— ASSIGNMENT —
From the listing below, copy each line that contains the word "table".

— DATA PROVIDED —

- - -

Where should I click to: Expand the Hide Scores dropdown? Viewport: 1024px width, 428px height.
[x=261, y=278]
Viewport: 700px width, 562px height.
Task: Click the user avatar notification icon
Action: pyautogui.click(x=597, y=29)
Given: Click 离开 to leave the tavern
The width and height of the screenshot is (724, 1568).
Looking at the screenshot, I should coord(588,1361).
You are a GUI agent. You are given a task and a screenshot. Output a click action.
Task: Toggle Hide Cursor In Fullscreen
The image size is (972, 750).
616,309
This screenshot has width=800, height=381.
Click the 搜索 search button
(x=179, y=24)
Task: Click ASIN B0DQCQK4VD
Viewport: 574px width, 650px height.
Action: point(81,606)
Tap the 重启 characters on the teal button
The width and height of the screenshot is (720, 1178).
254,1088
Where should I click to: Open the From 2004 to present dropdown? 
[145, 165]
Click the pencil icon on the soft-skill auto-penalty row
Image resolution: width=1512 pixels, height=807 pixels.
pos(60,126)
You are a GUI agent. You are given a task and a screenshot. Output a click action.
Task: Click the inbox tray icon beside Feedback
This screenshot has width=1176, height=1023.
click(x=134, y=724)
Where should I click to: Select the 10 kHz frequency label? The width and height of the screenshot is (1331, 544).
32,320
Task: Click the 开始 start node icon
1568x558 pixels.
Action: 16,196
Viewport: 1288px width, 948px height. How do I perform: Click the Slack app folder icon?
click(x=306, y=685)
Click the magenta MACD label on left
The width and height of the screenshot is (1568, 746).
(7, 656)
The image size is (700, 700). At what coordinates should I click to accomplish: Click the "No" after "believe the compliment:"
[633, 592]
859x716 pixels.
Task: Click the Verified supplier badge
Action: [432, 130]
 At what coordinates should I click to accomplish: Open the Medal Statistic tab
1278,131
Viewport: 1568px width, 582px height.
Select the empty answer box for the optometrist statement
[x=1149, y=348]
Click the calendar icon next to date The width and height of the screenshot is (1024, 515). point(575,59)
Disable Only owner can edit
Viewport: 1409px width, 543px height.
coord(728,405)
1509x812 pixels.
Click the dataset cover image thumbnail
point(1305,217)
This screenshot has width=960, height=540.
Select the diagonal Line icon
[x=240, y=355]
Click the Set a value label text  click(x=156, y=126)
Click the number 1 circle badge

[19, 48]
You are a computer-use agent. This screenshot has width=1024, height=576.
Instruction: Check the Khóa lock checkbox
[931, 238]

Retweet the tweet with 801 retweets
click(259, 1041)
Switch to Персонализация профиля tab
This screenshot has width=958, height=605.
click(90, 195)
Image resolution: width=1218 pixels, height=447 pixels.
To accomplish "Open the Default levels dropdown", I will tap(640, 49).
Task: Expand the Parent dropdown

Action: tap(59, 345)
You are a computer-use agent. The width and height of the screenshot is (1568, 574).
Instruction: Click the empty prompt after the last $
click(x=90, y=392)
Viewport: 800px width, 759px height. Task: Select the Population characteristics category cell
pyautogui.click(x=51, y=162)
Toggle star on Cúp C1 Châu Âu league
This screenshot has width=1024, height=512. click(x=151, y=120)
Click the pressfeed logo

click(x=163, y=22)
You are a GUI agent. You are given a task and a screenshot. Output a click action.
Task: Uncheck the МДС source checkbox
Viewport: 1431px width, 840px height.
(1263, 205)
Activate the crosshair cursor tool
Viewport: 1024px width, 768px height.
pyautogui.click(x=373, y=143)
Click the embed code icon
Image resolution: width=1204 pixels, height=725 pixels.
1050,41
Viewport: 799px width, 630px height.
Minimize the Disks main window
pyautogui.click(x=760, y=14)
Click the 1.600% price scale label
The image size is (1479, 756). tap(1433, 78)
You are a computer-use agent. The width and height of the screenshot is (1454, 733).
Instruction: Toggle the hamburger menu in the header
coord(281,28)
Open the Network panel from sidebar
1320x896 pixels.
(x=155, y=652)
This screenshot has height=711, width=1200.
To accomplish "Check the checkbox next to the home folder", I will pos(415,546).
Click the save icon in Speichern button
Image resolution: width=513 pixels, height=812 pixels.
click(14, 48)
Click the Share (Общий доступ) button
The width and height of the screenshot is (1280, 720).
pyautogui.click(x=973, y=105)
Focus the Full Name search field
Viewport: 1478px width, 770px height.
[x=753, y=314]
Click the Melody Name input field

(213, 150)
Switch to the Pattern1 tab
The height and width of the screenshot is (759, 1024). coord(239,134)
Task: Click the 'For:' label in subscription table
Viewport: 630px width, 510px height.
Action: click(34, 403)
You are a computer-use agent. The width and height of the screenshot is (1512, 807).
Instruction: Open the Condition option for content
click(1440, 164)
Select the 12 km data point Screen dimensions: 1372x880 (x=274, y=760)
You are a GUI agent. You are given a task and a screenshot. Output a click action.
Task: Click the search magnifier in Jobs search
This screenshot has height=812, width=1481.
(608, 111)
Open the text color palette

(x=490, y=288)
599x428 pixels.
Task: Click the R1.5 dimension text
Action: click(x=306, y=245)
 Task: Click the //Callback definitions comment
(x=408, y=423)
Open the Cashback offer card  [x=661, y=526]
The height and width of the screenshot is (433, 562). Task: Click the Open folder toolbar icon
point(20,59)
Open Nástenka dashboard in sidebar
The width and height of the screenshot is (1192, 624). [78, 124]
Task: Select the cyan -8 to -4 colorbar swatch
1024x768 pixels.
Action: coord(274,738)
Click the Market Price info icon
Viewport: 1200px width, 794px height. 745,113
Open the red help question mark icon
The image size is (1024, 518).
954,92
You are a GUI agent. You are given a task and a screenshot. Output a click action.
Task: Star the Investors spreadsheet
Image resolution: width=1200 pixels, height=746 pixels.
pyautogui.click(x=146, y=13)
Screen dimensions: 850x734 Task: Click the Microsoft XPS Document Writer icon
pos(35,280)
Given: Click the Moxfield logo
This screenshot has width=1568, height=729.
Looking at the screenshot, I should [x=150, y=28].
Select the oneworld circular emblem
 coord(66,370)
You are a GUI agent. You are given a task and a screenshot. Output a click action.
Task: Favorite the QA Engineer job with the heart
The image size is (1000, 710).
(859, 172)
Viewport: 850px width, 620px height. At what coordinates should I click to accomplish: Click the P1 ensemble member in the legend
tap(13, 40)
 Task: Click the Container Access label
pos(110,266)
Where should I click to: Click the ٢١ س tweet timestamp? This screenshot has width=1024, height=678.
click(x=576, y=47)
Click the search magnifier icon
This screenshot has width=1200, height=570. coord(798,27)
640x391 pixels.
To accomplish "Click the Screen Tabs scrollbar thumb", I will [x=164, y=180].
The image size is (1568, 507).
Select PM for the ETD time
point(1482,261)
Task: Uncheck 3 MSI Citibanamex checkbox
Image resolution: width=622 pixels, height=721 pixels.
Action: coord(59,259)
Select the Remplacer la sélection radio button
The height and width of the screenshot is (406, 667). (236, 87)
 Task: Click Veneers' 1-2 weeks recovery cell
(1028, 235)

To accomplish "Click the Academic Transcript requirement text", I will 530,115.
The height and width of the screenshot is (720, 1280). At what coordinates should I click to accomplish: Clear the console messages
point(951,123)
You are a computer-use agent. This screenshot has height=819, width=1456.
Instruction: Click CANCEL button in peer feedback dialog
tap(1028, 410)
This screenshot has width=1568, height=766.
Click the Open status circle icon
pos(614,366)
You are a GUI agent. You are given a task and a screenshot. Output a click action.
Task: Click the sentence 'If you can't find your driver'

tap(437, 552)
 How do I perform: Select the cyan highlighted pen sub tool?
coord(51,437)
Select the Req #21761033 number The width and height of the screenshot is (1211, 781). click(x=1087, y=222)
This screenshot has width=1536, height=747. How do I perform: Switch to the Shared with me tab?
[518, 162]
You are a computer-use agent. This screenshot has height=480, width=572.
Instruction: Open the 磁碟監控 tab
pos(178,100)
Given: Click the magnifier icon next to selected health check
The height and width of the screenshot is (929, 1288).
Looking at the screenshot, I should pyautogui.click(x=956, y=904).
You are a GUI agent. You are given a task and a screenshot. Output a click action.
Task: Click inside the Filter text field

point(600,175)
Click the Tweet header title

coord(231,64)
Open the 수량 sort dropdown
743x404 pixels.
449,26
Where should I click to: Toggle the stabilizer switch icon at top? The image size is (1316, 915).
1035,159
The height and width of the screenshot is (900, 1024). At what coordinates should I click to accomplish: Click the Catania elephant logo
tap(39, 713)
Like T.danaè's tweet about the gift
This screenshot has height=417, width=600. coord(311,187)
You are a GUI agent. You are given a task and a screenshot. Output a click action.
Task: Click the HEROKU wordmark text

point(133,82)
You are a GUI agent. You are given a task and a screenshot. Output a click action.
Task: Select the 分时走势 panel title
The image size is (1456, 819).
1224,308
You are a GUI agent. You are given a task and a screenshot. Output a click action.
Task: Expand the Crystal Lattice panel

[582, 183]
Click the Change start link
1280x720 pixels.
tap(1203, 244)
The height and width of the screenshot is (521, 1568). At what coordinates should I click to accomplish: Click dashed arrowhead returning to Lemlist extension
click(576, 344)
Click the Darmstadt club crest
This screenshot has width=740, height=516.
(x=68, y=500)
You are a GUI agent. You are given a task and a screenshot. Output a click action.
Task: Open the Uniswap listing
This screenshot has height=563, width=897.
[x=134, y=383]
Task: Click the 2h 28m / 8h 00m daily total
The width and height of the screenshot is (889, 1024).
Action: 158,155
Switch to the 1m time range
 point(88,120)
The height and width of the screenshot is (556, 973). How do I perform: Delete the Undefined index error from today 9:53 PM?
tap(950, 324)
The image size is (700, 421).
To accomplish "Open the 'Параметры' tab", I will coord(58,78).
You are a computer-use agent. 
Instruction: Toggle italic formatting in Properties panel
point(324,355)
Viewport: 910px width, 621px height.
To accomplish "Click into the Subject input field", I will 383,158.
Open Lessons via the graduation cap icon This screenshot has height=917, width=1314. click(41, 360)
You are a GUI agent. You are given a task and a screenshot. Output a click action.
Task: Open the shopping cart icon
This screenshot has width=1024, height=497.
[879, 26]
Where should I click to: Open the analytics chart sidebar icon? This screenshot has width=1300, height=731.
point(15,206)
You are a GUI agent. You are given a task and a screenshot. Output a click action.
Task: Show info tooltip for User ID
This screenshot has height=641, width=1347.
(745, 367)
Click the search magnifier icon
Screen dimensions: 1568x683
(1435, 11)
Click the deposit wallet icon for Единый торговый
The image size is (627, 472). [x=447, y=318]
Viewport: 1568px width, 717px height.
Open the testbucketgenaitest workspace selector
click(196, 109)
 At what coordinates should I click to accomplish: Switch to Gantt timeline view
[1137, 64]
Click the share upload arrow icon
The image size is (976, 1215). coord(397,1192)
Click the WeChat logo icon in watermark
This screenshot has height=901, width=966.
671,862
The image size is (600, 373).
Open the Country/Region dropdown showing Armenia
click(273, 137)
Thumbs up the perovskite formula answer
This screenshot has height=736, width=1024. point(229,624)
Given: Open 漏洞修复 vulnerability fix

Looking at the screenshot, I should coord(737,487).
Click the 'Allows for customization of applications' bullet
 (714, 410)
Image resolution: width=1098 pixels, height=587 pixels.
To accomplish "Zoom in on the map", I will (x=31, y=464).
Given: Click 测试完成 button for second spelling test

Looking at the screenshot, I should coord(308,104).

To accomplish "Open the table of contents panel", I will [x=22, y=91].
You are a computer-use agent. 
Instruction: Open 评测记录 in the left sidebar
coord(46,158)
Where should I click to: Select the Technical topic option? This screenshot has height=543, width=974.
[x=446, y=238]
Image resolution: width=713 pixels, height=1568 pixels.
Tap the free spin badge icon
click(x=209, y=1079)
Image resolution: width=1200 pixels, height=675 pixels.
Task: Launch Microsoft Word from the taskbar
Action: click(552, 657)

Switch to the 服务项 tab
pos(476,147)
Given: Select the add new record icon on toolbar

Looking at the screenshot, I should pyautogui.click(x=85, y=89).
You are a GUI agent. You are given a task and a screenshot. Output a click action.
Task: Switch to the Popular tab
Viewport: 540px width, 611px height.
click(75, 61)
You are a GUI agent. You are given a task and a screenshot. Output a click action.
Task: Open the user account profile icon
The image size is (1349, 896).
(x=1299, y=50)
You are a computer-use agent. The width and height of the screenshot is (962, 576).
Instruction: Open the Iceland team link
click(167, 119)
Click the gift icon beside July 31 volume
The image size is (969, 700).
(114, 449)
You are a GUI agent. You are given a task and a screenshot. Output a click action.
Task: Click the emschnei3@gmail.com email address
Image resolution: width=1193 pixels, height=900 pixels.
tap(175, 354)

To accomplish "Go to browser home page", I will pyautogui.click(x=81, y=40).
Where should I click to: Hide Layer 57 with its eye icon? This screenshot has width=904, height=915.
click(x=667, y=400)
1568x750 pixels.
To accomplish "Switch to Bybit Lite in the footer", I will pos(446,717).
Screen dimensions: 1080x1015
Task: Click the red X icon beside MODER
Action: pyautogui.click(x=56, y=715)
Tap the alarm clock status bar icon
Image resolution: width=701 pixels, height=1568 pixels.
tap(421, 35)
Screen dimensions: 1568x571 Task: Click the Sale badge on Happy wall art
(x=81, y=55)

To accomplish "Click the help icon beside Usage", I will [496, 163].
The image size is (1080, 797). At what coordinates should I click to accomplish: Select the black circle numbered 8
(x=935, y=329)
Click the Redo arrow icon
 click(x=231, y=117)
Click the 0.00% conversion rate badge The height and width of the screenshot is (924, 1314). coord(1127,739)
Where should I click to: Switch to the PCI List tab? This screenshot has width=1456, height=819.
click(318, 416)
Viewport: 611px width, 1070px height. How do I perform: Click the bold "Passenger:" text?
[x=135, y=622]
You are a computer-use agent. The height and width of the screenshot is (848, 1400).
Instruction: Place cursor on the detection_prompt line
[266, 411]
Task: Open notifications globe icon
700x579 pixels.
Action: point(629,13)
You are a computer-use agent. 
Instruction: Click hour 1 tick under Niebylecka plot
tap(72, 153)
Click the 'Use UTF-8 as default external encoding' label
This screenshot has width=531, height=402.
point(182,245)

- - -

— RESPONSE TO THE EXERCISE —
Task: Click the 'For:' label in subscription table
To accomplish "Open the table of contents panel", I will [x=22, y=91].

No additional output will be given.